[Start GIVEN DATA]

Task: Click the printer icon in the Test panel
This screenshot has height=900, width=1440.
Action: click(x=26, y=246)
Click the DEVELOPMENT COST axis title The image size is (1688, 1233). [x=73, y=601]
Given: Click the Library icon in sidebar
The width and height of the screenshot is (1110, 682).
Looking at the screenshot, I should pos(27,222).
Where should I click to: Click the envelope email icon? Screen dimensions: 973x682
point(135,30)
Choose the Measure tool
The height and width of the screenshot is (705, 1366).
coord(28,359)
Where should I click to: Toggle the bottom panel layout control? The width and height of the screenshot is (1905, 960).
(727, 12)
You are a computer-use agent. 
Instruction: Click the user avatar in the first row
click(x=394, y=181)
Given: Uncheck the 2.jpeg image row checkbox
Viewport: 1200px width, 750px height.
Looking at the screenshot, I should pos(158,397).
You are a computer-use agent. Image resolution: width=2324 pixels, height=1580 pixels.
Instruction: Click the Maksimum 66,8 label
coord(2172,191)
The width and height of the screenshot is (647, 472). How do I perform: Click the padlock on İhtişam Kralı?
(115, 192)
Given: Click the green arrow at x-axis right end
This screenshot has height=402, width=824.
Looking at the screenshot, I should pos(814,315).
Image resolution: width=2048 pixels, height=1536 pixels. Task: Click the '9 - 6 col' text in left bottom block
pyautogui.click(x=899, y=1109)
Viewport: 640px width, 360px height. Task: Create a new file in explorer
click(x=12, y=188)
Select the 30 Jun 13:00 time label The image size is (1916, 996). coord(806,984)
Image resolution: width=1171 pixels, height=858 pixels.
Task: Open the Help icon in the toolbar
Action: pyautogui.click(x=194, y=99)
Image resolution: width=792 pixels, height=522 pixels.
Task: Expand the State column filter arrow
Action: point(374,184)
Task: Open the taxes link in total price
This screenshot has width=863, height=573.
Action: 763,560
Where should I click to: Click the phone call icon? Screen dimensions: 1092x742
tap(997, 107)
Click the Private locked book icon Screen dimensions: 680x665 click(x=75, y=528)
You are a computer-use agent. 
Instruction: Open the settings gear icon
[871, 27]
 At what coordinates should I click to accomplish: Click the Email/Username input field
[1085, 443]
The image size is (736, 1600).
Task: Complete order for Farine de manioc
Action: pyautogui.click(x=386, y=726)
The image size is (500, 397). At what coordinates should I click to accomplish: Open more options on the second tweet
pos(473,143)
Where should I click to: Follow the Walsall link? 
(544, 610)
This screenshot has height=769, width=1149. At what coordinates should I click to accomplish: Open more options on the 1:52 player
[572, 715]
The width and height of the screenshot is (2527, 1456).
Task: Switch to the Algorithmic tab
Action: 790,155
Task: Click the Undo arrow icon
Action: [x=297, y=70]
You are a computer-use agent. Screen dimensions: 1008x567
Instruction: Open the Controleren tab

[End GIVEN DATA]

▶ _WORK TO DO_:
How many lines in the records above contain the word "more"? Reply with the number alone.

▶ _RESULT BELOW_:
2